When I was in Tucson, AZ, at the very start of what I have been calling my Big, Bad-ass Southern Book Tour, a musician friend who had grown up in Austin broke down the southern part of the country to me. "Arizona is the west, really just an extended version of California. Texas is Texas; it's its own thing. And once you get past that, then you're in the south."
Leave it to a Northerner to think Arizona is the south, right?
I've been driving since the beginning of January in support of the paperback version of The Kept Man, my second book of fiction. (It came out a year ago in hardcover.) I'm at the halfway point now. I'll be reading at a bookstore in the French Quarter in New Orleans during the first Mardi Gras parade, and then a half-dozen more cities after that, before I make my way back to Brooklyn. Every stop along the way has had its own purpose and charm, and I have no regrets except that I have apparently picked the coldest winter in years to make my grand sweep.
I chose to tour the South for a few reasons. I was curious about this part of the county I knew little about. I'm a real road warrior – I've driven cross country about a dozen times, sometimes on book tours, sometimes just for fun – but I'm usually an I-90 girl. America's heartland. The Pacific northwest. Cool and green. But lately I'd been wondering: what kind of landscape was I missing?

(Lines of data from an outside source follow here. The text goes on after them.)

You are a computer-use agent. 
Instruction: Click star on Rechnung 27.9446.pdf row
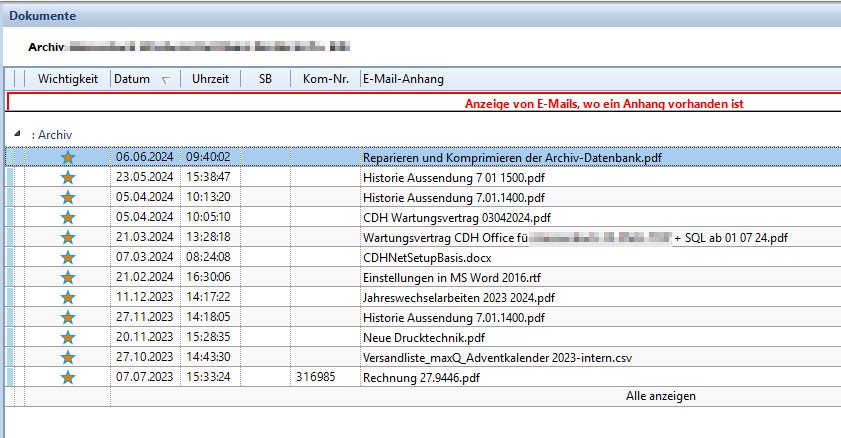pos(68,377)
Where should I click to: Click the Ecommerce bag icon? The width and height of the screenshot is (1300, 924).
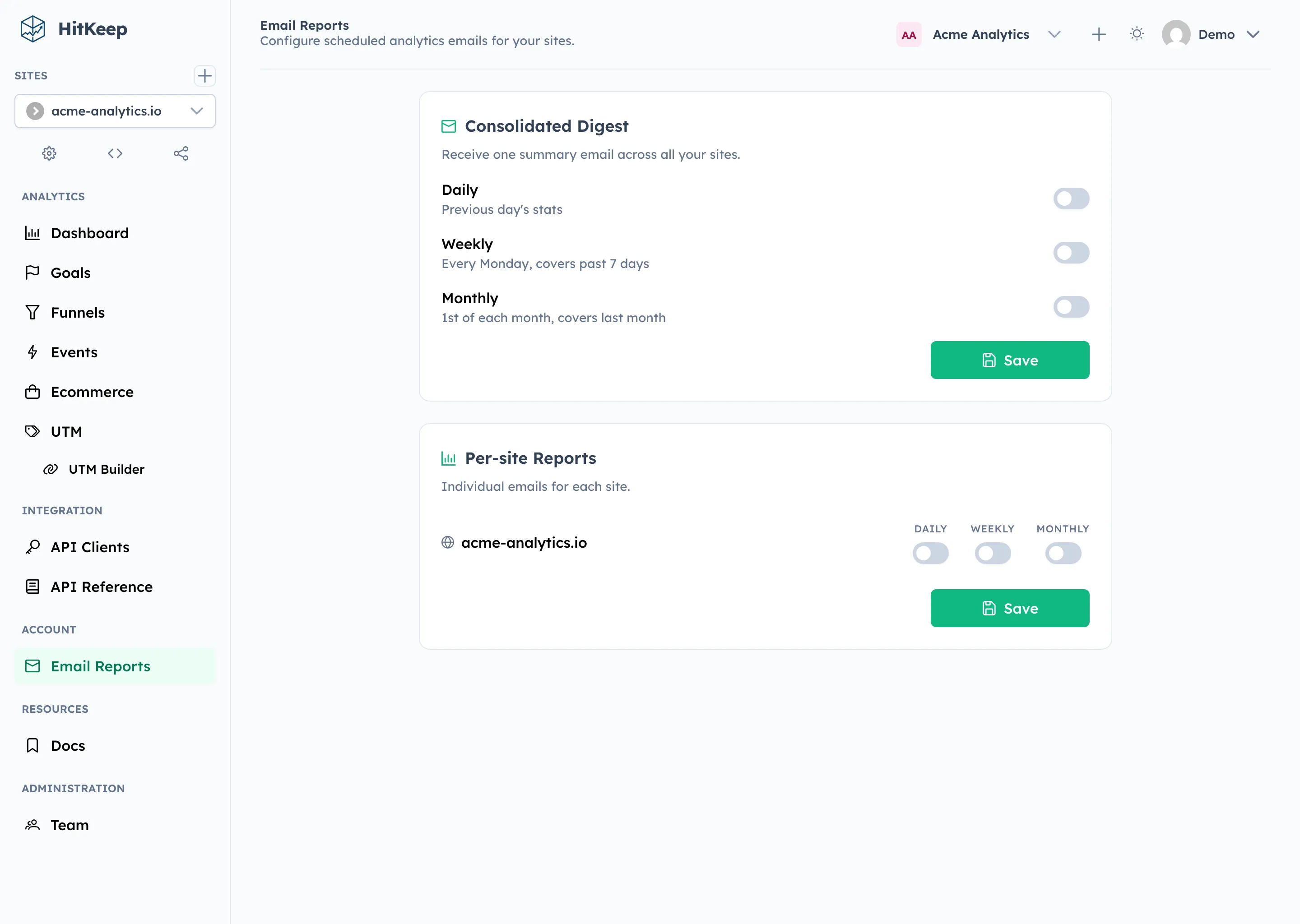pyautogui.click(x=32, y=392)
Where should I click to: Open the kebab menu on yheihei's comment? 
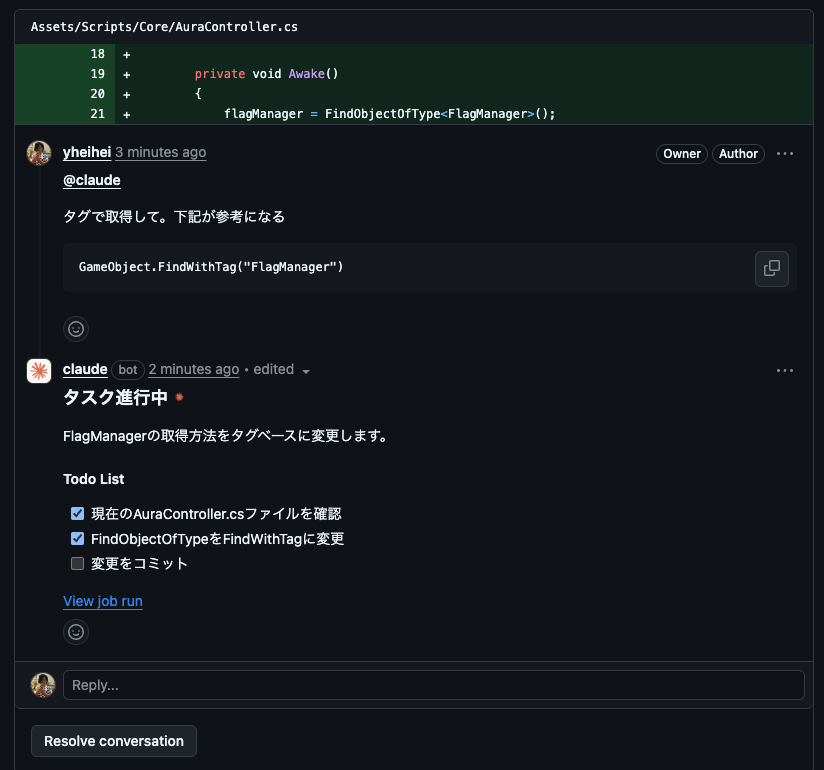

And there were professional reasons, as well. I figured if I didn't come down here and introduce myself to people, no one would ever know who I was. I wrote a book about an artist in a coma in Brooklyn, New York, and I wasn't sure if people would connect to it. Of course I hope that it has something to say to just about everyone, so I thought it was worth a shot. If I don't believe in my own work, who will?
Plus, I wanted to visit some of the legendary bookstores that I have been hearing about for so long. I wanted to see what people were reading and talking about and thinking about, and how we could meet in the middle. Because, ultimately, I think of myself not just as a New York writer, but an American writer. But I've got a ways to go and a lot to learn to get there.
So halfway through my tour, what have I learned? I've learned that Southerners are fiercely protective of their authenticity and culture. I've learned that people love to talk politics, feverishly so, and that it's ok to hold your tongue on occasion. And I've learned that people are open to a little saucy language, as long as it's not at the dinner table. With apologies to everywhere I've visited – I've determined West Texas just might be the most beautiful place on the earth. And finally, I've learned to always take a bite of the sweet potato pie if someone's offering. Because I will never taste anything so good ever again. Until the next tour.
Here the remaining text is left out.